If you were about to undergo surgery, you would expect to know what the operation involved and to be informed about all the risks and benefits. It's called informed consent and no decent surgeon would go ahead without it.
Brexit certainly is major surgery with far-reaching consequences and the government is about to proceed without informed consent.
At the time of the referendum the choice was simply to leave or to remain. The type of Brexit was not on the ballot paper, which is like a surgeon asking their patient to consent to an amputation in two years' time without either of them knowing whether this would involve a few toes or their whole leg.

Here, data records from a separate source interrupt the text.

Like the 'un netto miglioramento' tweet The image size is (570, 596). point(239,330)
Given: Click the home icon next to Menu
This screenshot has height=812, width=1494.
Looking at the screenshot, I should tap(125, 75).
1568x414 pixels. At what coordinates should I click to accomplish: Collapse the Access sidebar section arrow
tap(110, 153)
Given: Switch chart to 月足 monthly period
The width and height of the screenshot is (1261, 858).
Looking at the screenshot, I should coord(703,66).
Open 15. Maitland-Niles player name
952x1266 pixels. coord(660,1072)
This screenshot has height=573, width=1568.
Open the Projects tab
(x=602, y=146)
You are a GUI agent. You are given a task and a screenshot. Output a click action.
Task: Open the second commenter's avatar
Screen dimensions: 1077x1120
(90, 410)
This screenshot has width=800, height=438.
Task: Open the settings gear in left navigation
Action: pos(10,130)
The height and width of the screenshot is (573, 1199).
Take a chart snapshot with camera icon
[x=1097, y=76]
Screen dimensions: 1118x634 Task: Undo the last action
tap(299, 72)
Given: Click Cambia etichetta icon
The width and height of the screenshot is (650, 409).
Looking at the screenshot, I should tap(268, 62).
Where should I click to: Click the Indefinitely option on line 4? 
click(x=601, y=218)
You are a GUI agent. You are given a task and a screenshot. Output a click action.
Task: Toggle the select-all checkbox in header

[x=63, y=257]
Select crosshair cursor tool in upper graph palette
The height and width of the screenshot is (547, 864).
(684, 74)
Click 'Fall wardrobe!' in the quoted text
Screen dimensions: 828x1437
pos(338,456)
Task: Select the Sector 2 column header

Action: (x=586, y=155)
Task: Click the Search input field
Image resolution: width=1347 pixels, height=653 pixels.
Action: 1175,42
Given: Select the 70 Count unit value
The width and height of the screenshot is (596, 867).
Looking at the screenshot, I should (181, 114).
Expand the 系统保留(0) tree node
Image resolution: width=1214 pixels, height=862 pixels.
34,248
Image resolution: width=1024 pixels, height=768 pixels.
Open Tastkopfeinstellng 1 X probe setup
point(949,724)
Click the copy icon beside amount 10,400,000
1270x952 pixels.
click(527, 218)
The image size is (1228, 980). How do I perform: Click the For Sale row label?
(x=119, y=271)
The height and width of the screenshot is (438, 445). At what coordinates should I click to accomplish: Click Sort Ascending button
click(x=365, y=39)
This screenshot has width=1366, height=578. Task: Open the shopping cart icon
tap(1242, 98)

Voters were assured that this would be the easiest deal in history and that the world, including the EU, would be queuing at our door to trade on our terms. There would be cake and we would be eating it, alongside every fish that swam in our waters.
In the real world, instead of a bespoke deal we are all being marched briskly to the edge of the cliff. No deal and no transition look increasingly likely to be the outcome, and is the preferred option of those MPs who have deliberately and fatally undermined the Chequers plan.
The surgery looks set to be far more radical than anything set out in the referendum and the side-effects and complications of a hard, walk-away, no-deal Brexit with no transition are very different from the promised targeted surgical excision of just the parts of the EU that the Brexiteers didn't like. Shouldn't people have an opportunity to weigh up the risks and benefits before proceeding?
Once we know the final terms there is not just an opportunity but a duty to set out the unintended consequences as well as the potential benefits. There is a compelling case for that to be followed by a people's vote: we have to make it clear to government that it should not embark on potentially ruinous surgery without the informed consent of the British people.
It might be that a majority nevertheless decide to proceed, but there is no democratic mandate for Brexit until the choice is clear and an informed decision can be made. If the hard Brexiteers are confident about their walk-away, no-deal scenario they should be happy to agree.
The polls show that public opinion is turning on Brexit, especially as the sheer scale of the cost and consequences becomes clearer.
No responsible government should countenance deliberately and knowingly inflicting such economic and social harm on its people before at least checking that is what they really wanted.